**RECORDED DATA:**
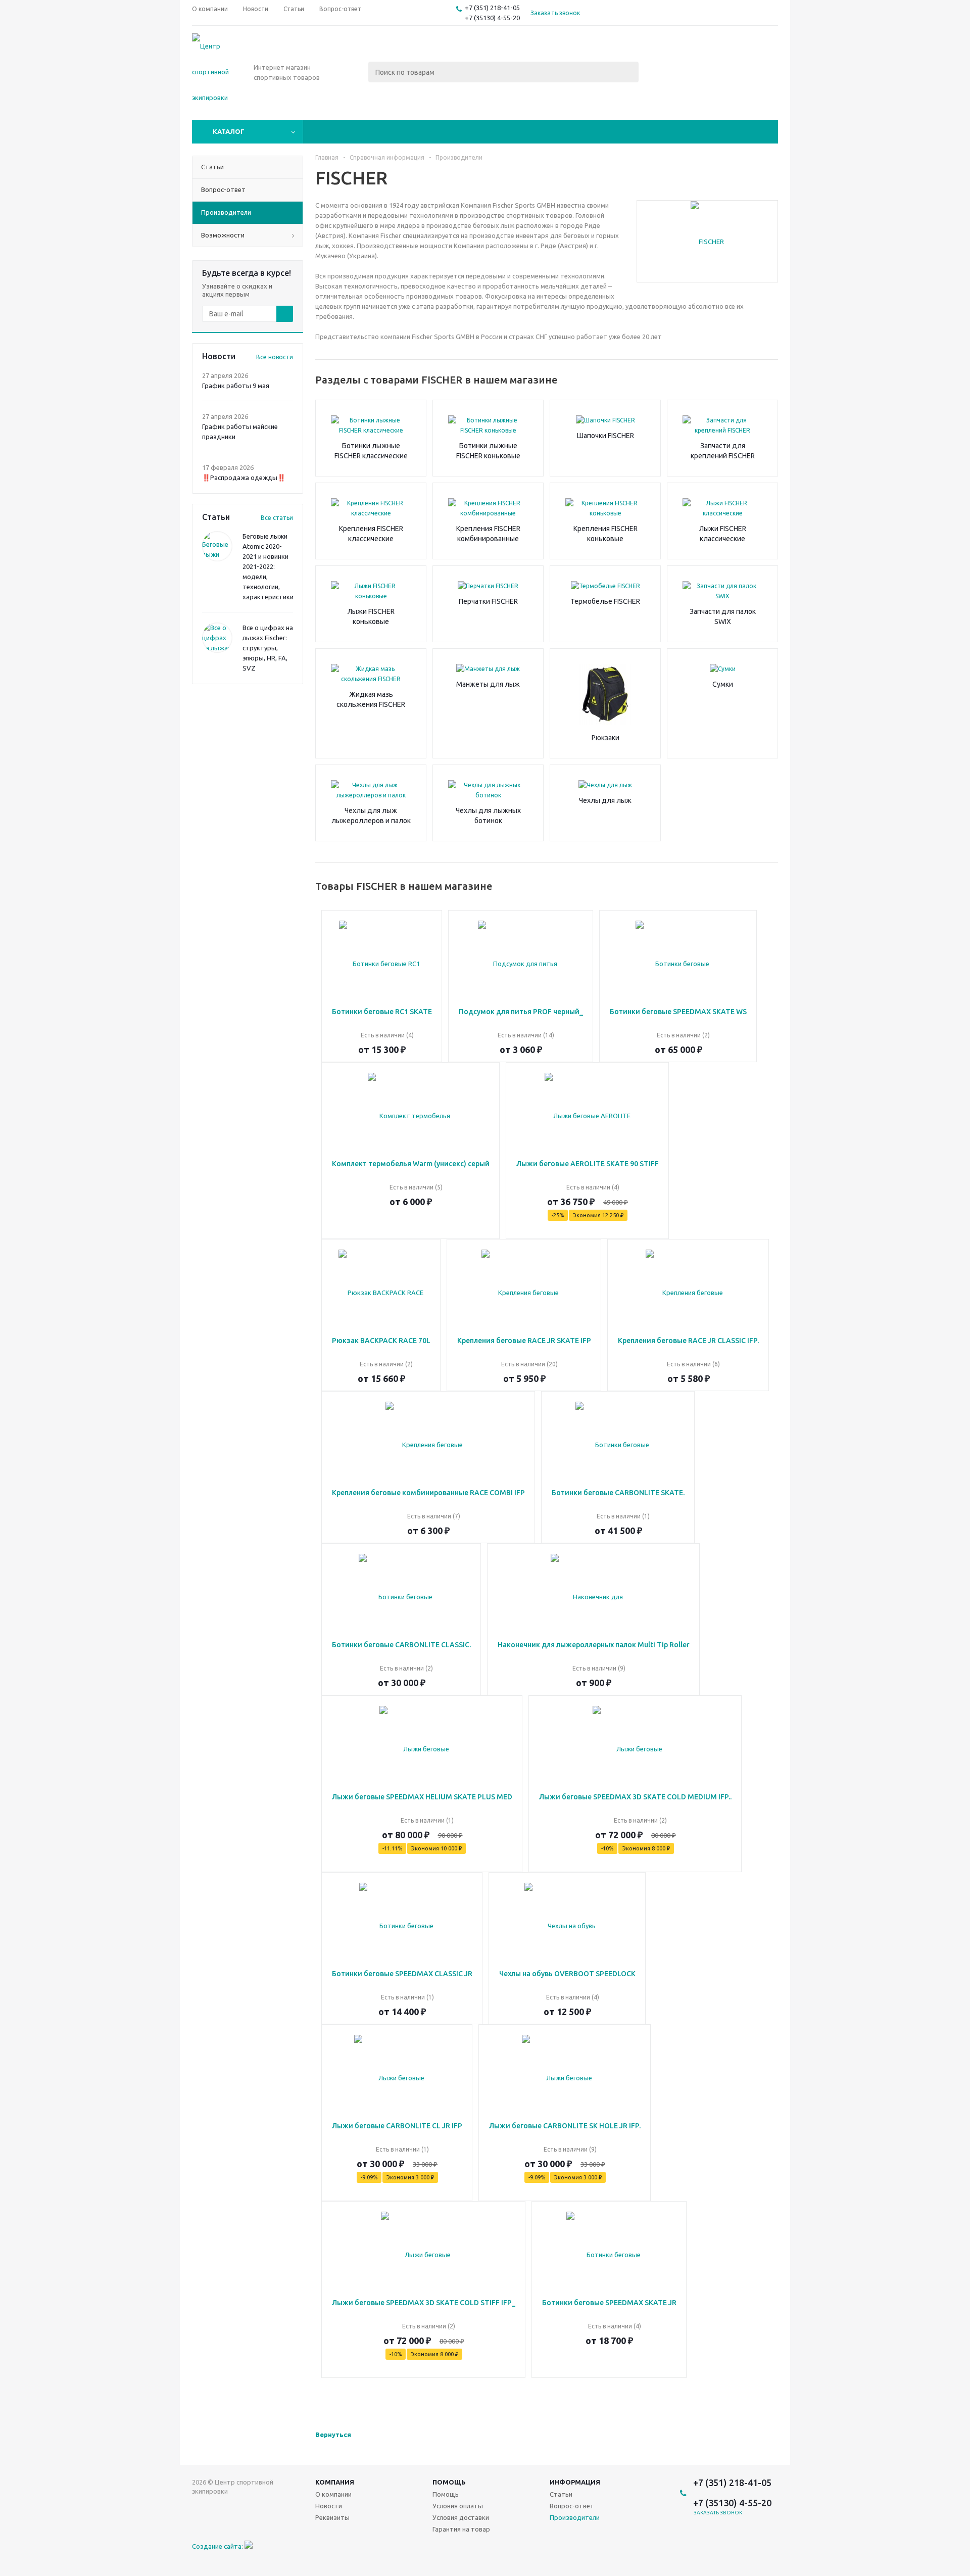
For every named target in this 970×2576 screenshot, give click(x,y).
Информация (575, 2482)
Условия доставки (460, 2517)
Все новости (274, 357)
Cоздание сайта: (218, 2546)
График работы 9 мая (235, 385)
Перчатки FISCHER (488, 601)
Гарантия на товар (461, 2529)
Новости (328, 2505)
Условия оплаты (457, 2505)
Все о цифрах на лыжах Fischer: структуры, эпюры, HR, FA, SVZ (268, 648)
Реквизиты (332, 2517)
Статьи (561, 2494)
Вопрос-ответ (572, 2505)
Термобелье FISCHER (605, 601)
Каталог (229, 131)
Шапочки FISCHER (605, 436)
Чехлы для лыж (605, 800)
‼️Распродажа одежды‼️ (243, 477)
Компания (334, 2482)
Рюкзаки (605, 738)
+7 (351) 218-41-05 (492, 7)
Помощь (449, 2482)
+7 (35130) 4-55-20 (492, 17)
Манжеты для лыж (488, 684)
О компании (333, 2494)
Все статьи (277, 517)
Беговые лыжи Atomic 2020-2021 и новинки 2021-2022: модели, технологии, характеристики (268, 566)
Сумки (722, 684)
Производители (575, 2517)
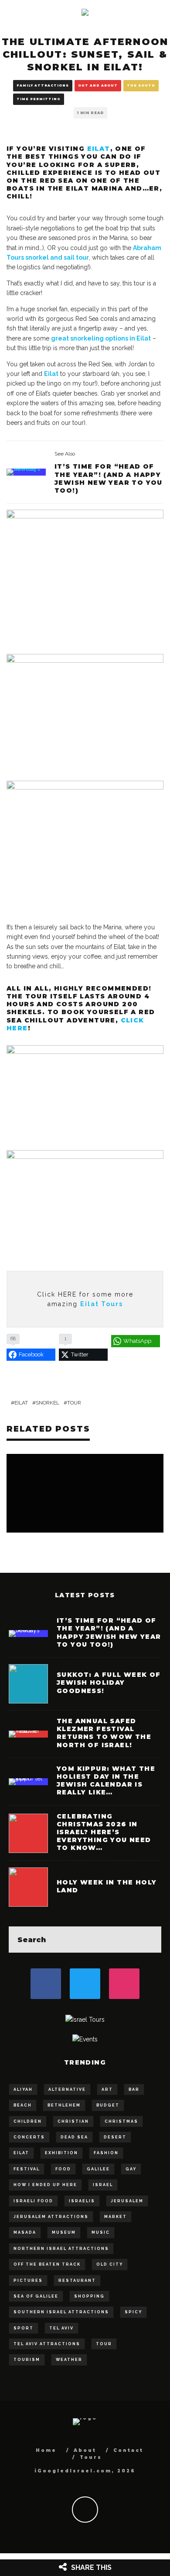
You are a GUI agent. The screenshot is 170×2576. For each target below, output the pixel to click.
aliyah (23, 2089)
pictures (28, 2280)
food (63, 2169)
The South (141, 85)
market (115, 2216)
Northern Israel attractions (61, 2248)
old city (109, 2264)
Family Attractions (43, 85)
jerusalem (127, 2201)
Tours (91, 2457)
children (28, 2121)
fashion (106, 2153)
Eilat (98, 149)
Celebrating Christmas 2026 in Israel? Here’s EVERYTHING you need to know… (104, 1832)
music (101, 2232)
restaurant (77, 2280)
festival (27, 2169)
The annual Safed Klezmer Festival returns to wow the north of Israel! (104, 1733)
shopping (89, 2296)
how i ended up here (45, 2185)
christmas (121, 2121)
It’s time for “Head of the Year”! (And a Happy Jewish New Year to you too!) (108, 478)
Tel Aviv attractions (47, 2344)
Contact (128, 2450)
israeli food (33, 2201)
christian (73, 2121)
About (85, 2450)
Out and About (98, 85)
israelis (82, 2201)
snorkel (47, 1403)
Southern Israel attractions (61, 2312)
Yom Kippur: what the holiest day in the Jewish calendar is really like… (106, 1781)
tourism (27, 2359)
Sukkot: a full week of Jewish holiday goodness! (109, 1682)
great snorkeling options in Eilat (101, 338)
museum (64, 2232)
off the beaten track (47, 2264)
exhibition (61, 2153)
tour (74, 1403)
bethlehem (64, 2105)
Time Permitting (39, 99)
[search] (148, 1939)
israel (103, 2185)
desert (115, 2137)
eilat (21, 1403)
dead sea (74, 2137)
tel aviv (61, 2328)
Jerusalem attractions (51, 2216)
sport (24, 2328)
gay (131, 2169)
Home (46, 2450)
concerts (29, 2137)
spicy (133, 2312)
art (107, 2089)
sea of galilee (36, 2296)
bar (134, 2089)
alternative (67, 2089)
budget (107, 2105)
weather (69, 2359)
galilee (98, 2169)
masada (25, 2232)
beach (23, 2105)
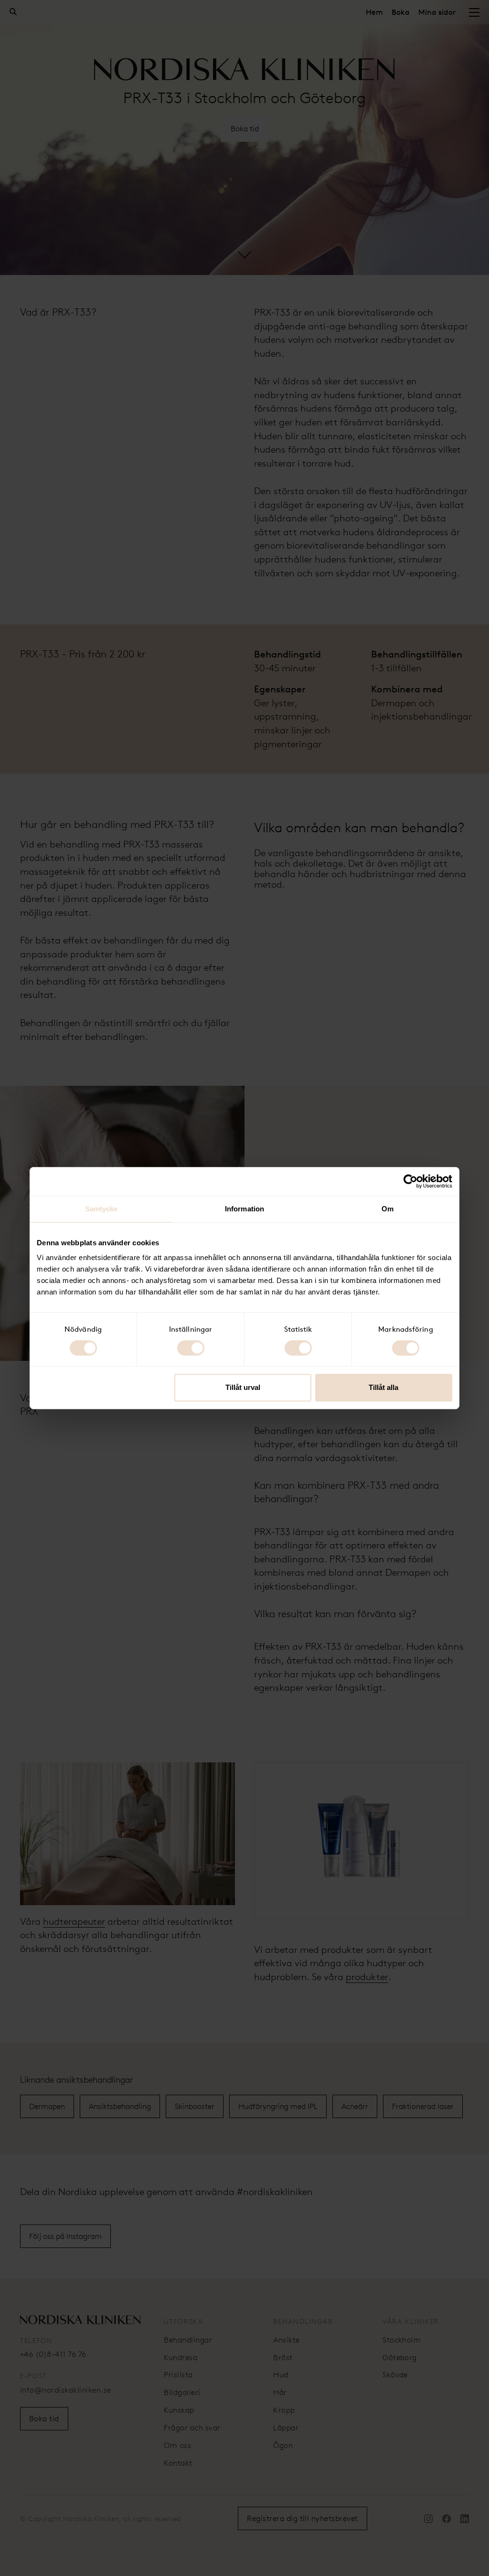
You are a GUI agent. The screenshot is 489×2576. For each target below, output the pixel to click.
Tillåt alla (383, 1387)
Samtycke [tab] (101, 1209)
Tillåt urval (242, 1387)
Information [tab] (244, 1209)
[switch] (190, 1348)
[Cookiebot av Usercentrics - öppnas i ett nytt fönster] (410, 1181)
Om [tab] (387, 1209)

**WHAT YOU ARE ASKED TO DO:** Above are some lines. Repeat exactly, and only, those from the line that has "The South (141, 85)" through the line that has "beach (23, 2105)".

**EXERCISE SOLUTION:**
The South (141, 85)
market (115, 2216)
Northern Israel attractions (61, 2248)
old city (109, 2264)
Family Attractions (43, 85)
jerusalem (127, 2201)
Tours (91, 2457)
children (28, 2121)
fashion (106, 2153)
Eilat (98, 149)
Celebrating Christmas 2026 in Israel? Here’s EVERYTHING you need to know… (104, 1832)
music (101, 2232)
restaurant (77, 2280)
festival (27, 2169)
The annual Safed Klezmer Festival returns to wow the north of Israel! (104, 1733)
shopping (89, 2296)
how i ended up here (45, 2185)
christmas (121, 2121)
It’s time for “Head of the Year”! (And a Happy Jewish New Year to you too!) (108, 478)
Tel Aviv attractions (47, 2344)
Contact (128, 2450)
israeli food (33, 2201)
christian (73, 2121)
About (85, 2450)
Out and About (98, 85)
israelis (82, 2201)
snorkel (47, 1403)
Southern Israel attractions (61, 2312)
Yom Kippur: what the holiest day in the Jewish calendar is really like… (106, 1781)
tourism (27, 2359)
Sukkot: a full week of Jewish holiday goodness! (109, 1682)
great snorkeling options in Eilat (101, 338)
museum (64, 2232)
off the beaten track (47, 2264)
exhibition (61, 2153)
tour (74, 1403)
bethlehem (64, 2105)
Time Permitting (39, 99)
[search] (148, 1939)
israel (103, 2185)
desert (115, 2137)
eilat (21, 1403)
dead sea (74, 2137)
tel aviv (61, 2328)
Jerusalem attractions (51, 2216)
sport (24, 2328)
gay (131, 2169)
Home (46, 2450)
concerts (29, 2137)
spicy (133, 2312)
art (107, 2089)
sea of galilee (36, 2296)
bar (134, 2089)
alternative (67, 2089)
budget (107, 2105)
weather (69, 2359)
galilee (98, 2169)
masada (25, 2232)
beach (23, 2105)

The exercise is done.